Your task is to write out all of the records once more, exactly.

(Given information begins)

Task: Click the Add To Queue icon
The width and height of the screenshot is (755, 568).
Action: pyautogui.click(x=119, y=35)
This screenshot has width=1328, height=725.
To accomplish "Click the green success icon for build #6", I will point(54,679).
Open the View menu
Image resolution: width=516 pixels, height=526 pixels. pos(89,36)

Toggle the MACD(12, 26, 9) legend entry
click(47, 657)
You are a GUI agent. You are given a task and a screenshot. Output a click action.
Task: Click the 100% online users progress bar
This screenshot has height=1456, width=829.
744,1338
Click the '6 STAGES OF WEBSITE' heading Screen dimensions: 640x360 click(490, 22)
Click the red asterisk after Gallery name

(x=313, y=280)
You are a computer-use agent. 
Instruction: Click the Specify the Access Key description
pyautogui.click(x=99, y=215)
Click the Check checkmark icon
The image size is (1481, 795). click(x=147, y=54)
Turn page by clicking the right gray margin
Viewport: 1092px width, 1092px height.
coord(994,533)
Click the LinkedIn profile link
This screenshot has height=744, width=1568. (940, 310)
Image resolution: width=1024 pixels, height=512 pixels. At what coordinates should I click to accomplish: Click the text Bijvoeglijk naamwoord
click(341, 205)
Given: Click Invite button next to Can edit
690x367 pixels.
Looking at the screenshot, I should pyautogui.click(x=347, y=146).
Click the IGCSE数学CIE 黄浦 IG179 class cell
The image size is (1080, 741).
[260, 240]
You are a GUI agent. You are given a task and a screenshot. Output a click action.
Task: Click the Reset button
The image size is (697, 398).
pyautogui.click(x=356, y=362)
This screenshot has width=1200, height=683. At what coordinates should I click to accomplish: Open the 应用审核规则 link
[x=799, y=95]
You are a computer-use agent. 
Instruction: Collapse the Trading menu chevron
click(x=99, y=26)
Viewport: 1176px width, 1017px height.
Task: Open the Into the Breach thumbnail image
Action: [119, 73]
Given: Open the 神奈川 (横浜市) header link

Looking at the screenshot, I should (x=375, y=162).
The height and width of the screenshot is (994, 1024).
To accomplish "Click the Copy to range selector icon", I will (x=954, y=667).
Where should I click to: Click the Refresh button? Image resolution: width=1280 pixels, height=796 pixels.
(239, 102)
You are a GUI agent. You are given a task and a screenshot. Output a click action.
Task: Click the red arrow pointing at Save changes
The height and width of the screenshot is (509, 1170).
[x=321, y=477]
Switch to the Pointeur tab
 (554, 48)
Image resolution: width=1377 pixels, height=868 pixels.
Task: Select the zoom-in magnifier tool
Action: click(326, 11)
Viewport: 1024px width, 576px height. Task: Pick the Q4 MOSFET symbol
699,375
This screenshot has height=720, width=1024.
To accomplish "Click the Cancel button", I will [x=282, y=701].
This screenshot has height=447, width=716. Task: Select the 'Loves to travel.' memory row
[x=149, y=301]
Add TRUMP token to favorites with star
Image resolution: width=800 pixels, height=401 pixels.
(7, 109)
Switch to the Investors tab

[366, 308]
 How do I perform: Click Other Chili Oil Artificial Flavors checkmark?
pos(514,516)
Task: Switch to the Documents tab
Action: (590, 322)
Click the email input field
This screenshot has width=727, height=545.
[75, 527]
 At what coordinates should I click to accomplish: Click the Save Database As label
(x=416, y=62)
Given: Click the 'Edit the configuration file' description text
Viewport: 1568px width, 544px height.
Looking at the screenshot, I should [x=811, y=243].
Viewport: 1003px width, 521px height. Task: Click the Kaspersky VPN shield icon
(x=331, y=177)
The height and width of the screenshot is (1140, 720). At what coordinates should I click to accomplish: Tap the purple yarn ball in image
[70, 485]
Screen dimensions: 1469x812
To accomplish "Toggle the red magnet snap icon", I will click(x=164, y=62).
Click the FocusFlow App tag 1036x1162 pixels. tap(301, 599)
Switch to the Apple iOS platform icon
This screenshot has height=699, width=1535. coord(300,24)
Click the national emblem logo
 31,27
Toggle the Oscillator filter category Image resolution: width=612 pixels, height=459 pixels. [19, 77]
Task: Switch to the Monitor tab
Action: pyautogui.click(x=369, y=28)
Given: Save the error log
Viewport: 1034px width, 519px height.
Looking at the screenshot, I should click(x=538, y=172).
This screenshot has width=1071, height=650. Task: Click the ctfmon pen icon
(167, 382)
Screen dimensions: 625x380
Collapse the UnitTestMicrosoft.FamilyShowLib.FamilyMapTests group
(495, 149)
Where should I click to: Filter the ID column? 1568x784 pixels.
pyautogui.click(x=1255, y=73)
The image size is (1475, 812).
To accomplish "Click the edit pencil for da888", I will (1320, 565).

(Given information ends)

Solution for this task =
Task: Click the Add To Queue icon
The width and height of the screenshot is (755, 568).
Action: pyautogui.click(x=119, y=35)
This screenshot has width=1328, height=725.
To accomplish "Click the green success icon for build #6", I will point(54,679).
Open the View menu
Image resolution: width=516 pixels, height=526 pixels. pos(89,36)

Toggle the MACD(12, 26, 9) legend entry
click(47, 657)
You are a GUI agent. You are given a task and a screenshot. Output a click action.
Task: Click the 100% online users progress bar
This screenshot has height=1456, width=829.
744,1338
Click the '6 STAGES OF WEBSITE' heading Screen dimensions: 640x360 click(490, 22)
Click the red asterisk after Gallery name

(x=313, y=280)
You are a computer-use agent. 
Instruction: Click the Specify the Access Key description
pyautogui.click(x=99, y=215)
Click the Check checkmark icon
The image size is (1481, 795). click(x=147, y=54)
Turn page by clicking the right gray margin
Viewport: 1092px width, 1092px height.
coord(994,533)
Click the LinkedIn profile link
This screenshot has height=744, width=1568. (940, 310)
Image resolution: width=1024 pixels, height=512 pixels. At what coordinates should I click to accomplish: Click the text Bijvoeglijk naamwoord
click(341, 205)
Given: Click Invite button next to Can edit
690x367 pixels.
Looking at the screenshot, I should pyautogui.click(x=347, y=146).
Click the IGCSE数学CIE 黄浦 IG179 class cell
The image size is (1080, 741).
[260, 240]
You are a GUI agent. You are given a task and a screenshot. Output a click action.
Task: Click the Reset button
The image size is (697, 398).
pyautogui.click(x=356, y=362)
This screenshot has width=1200, height=683. At what coordinates should I click to accomplish: Open the 应用审核规则 link
[x=799, y=95]
You are a computer-use agent. 
Instruction: Collapse the Trading menu chevron
click(x=99, y=26)
Viewport: 1176px width, 1017px height.
Task: Open the Into the Breach thumbnail image
Action: [119, 73]
Given: Open the 神奈川 (横浜市) header link

Looking at the screenshot, I should (x=375, y=162).
The height and width of the screenshot is (994, 1024).
To accomplish "Click the Copy to range selector icon", I will (x=954, y=667).
Where should I click to: Click the Refresh button? Image resolution: width=1280 pixels, height=796 pixels.
(239, 102)
You are a GUI agent. You are given a task and a screenshot. Output a click action.
Task: Click the red arrow pointing at Save changes
The height and width of the screenshot is (509, 1170).
[x=321, y=477]
Switch to the Pointeur tab
 (554, 48)
Image resolution: width=1377 pixels, height=868 pixels.
Task: Select the zoom-in magnifier tool
Action: click(326, 11)
Viewport: 1024px width, 576px height. Task: Pick the Q4 MOSFET symbol
699,375
This screenshot has height=720, width=1024.
To accomplish "Click the Cancel button", I will [x=282, y=701].
This screenshot has height=447, width=716. Task: Select the 'Loves to travel.' memory row
[x=149, y=301]
Add TRUMP token to favorites with star
Image resolution: width=800 pixels, height=401 pixels.
(7, 109)
Switch to the Investors tab

[366, 308]
 How do I perform: Click Other Chili Oil Artificial Flavors checkmark?
pos(514,516)
Task: Switch to the Documents tab
Action: (590, 322)
Click the email input field
This screenshot has width=727, height=545.
[75, 527]
 At what coordinates should I click to accomplish: Click the Save Database As label
(x=416, y=62)
Given: Click the 'Edit the configuration file' description text
Viewport: 1568px width, 544px height.
Looking at the screenshot, I should [x=811, y=243].
Viewport: 1003px width, 521px height. Task: Click the Kaspersky VPN shield icon
(x=331, y=177)
The height and width of the screenshot is (1140, 720). At what coordinates should I click to accomplish: Tap the purple yarn ball in image
[70, 485]
Screen dimensions: 1469x812
To accomplish "Toggle the red magnet snap icon", I will click(x=164, y=62).
Click the FocusFlow App tag 1036x1162 pixels. tap(301, 599)
Switch to the Apple iOS platform icon
This screenshot has height=699, width=1535. coord(300,24)
Click the national emblem logo
 31,27
Toggle the Oscillator filter category Image resolution: width=612 pixels, height=459 pixels. [19, 77]
Task: Switch to the Monitor tab
Action: pyautogui.click(x=369, y=28)
Given: Save the error log
Viewport: 1034px width, 519px height.
Looking at the screenshot, I should click(x=538, y=172).
This screenshot has width=1071, height=650. Task: Click the ctfmon pen icon
(167, 382)
Screen dimensions: 625x380
Collapse the UnitTestMicrosoft.FamilyShowLib.FamilyMapTests group
(495, 149)
Where should I click to: Filter the ID column? 1568x784 pixels.
pyautogui.click(x=1255, y=73)
The image size is (1475, 812).
To accomplish "Click the edit pencil for da888", I will (1320, 565).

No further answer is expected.